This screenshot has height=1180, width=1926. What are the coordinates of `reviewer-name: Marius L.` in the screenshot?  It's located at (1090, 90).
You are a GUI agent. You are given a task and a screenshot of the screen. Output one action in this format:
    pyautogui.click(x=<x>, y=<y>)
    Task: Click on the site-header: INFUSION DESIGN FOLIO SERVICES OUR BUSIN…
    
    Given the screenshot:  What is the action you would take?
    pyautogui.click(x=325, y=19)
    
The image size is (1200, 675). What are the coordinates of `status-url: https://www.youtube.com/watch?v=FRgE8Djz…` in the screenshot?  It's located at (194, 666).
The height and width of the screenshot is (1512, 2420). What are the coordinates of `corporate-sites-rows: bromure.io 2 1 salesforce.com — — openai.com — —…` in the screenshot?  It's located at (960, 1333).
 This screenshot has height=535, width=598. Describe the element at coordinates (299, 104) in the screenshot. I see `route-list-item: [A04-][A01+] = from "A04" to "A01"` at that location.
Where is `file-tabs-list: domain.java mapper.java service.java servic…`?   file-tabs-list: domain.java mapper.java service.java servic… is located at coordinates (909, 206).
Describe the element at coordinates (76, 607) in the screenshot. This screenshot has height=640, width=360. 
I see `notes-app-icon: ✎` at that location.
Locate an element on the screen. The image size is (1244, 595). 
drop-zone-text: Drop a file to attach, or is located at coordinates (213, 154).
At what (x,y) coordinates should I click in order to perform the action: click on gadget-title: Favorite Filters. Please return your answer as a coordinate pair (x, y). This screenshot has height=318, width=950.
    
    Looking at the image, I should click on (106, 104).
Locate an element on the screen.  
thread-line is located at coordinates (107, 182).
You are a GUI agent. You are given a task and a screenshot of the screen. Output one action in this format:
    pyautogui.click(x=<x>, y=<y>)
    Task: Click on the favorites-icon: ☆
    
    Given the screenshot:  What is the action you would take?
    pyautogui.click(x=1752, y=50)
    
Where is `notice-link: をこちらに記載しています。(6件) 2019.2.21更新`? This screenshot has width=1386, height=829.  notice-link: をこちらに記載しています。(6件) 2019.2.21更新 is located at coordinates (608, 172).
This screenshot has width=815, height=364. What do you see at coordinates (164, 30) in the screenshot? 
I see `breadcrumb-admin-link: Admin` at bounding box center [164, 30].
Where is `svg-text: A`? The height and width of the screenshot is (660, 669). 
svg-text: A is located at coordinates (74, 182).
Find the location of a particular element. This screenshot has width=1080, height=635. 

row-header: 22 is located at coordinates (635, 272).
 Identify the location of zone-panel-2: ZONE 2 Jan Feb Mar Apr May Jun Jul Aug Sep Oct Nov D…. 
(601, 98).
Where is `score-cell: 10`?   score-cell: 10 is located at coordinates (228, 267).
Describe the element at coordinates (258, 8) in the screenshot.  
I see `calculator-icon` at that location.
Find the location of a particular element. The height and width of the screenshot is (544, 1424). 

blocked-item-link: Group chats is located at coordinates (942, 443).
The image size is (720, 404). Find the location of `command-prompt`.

• • • • •

Work required:
Pick out every line in the rows above that contains the word "located" and copy each of those lines in full.

Final answer:
This screenshot has height=1180, width=1926. What are the coordinates of `reviewer-name: Marius L.` in the screenshot?  It's located at (1090, 90).
The image size is (1200, 675). What are the coordinates of `status-url: https://www.youtube.com/watch?v=FRgE8Djz…` in the screenshot?  It's located at (194, 666).
The height and width of the screenshot is (1512, 2420). What are the coordinates of `corporate-sites-rows: bromure.io 2 1 salesforce.com — — openai.com — —…` in the screenshot?  It's located at (960, 1333).
Where is `file-tabs-list: domain.java mapper.java service.java servic…`?   file-tabs-list: domain.java mapper.java service.java servic… is located at coordinates (909, 206).
drop-zone-text: Drop a file to attach, or is located at coordinates (213, 154).
thread-line is located at coordinates (107, 182).
Where is `notice-link: をこちらに記載しています。(6件) 2019.2.21更新`? This screenshot has width=1386, height=829.  notice-link: をこちらに記載しています。(6件) 2019.2.21更新 is located at coordinates (608, 172).
svg-text: A is located at coordinates (74, 182).
row-header: 22 is located at coordinates (635, 272).
Where is `score-cell: 10`?   score-cell: 10 is located at coordinates (228, 267).
blocked-item-link: Group chats is located at coordinates (942, 443).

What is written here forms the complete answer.